# TASK TO CARRY OUT:
Copy the records verbatim from their beginning through the line containing "will [1089, 50].", with that line included.

(begin)

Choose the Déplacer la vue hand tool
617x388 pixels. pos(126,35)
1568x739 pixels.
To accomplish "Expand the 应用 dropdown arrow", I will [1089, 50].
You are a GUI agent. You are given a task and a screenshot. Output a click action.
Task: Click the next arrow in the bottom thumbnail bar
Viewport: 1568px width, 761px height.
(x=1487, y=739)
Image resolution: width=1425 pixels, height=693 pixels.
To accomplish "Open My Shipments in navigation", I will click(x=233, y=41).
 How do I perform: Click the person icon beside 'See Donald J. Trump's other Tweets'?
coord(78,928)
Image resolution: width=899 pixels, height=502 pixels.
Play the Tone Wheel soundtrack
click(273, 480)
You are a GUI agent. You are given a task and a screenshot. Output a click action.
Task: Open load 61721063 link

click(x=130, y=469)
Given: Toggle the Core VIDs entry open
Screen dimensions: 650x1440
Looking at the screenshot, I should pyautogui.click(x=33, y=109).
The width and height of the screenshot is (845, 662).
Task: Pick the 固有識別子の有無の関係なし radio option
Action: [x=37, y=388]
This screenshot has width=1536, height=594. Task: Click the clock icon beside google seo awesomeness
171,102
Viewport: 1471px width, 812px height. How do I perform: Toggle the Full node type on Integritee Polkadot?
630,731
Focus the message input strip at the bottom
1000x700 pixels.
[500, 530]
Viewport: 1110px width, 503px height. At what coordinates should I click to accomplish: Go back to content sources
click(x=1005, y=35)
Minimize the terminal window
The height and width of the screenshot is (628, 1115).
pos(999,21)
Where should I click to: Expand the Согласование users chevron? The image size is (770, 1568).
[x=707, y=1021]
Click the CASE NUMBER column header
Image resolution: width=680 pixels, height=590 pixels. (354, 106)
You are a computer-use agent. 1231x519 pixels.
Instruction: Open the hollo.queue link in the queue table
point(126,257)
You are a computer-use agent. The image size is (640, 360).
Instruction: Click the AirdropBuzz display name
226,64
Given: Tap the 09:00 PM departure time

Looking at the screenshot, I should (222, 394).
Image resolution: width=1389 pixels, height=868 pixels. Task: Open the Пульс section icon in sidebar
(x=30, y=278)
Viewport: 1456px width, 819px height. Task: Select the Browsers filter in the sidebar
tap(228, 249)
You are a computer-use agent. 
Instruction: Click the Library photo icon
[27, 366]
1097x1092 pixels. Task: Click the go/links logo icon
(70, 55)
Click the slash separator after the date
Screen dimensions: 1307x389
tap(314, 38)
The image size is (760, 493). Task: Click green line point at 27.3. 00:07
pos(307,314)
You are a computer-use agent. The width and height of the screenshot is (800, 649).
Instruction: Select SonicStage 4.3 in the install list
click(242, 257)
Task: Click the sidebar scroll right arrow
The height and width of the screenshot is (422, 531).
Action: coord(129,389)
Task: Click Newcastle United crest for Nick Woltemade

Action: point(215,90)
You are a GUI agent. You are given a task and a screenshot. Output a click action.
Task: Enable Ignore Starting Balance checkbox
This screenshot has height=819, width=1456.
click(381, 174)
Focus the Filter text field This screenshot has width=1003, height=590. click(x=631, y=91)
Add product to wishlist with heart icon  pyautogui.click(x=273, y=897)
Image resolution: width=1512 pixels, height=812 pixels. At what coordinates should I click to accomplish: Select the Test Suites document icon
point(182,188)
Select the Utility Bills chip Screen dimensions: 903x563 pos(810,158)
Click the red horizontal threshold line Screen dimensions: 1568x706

(end)

# SOLUTION FOR THIS TASK:
Choose the Déplacer la vue hand tool
617x388 pixels. pos(126,35)
1568x739 pixels.
To accomplish "Expand the 应用 dropdown arrow", I will [1089, 50].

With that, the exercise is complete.